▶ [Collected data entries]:
——

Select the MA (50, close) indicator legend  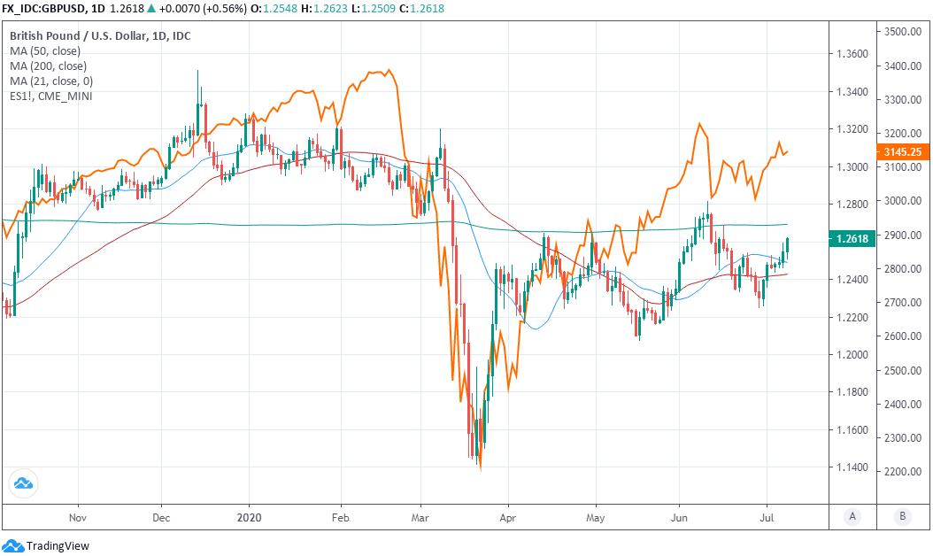[44, 51]
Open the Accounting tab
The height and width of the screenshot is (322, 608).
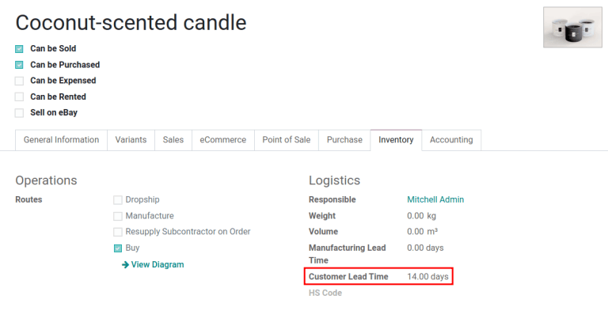[451, 140]
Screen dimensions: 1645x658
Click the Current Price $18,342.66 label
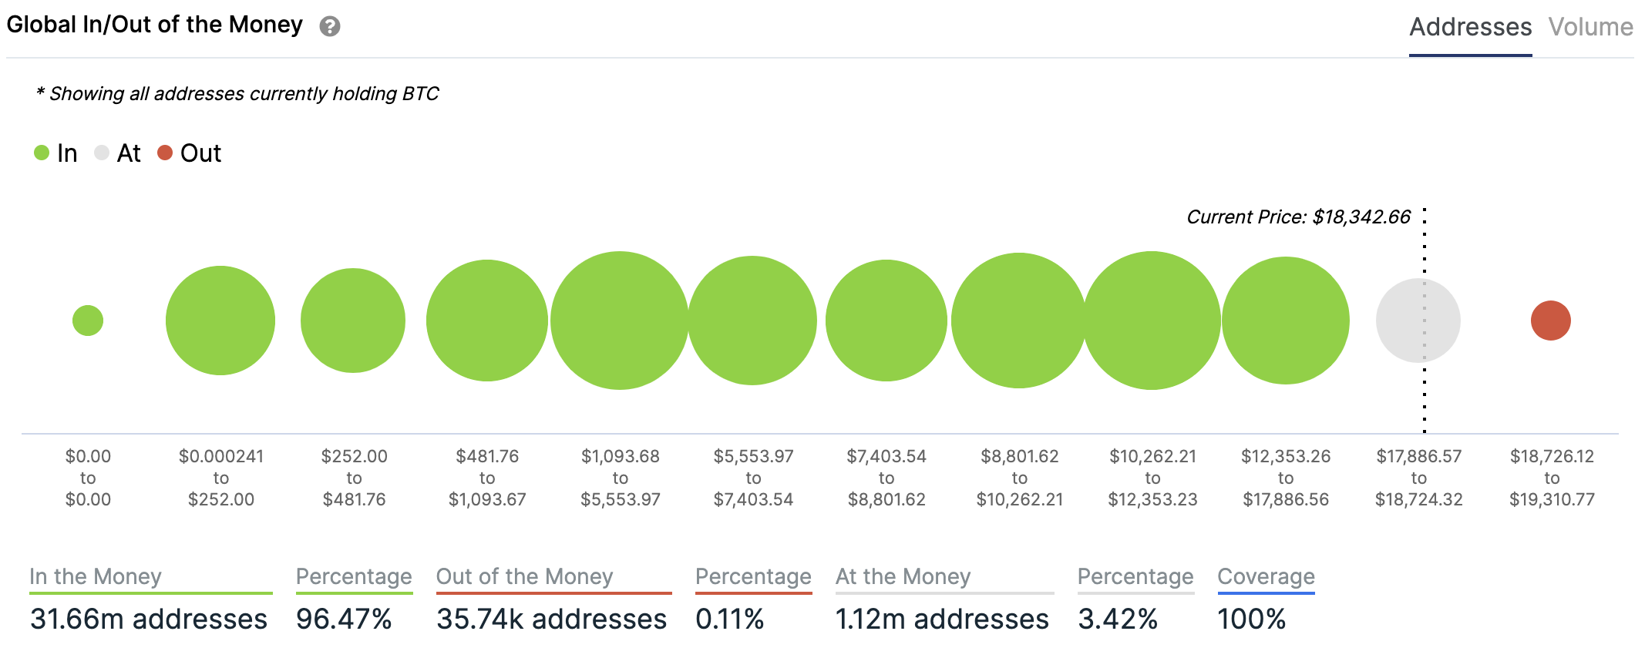(x=1298, y=217)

——

Would you reproduce the lines from the one with "Open the Accounting tab" through the final line of the data above, exactly and only those, without any pictures?

Open the Accounting tab
The height and width of the screenshot is (322, 608).
[451, 140]
Screen dimensions: 1645x658
Click the Current Price $18,342.66 label
(x=1298, y=217)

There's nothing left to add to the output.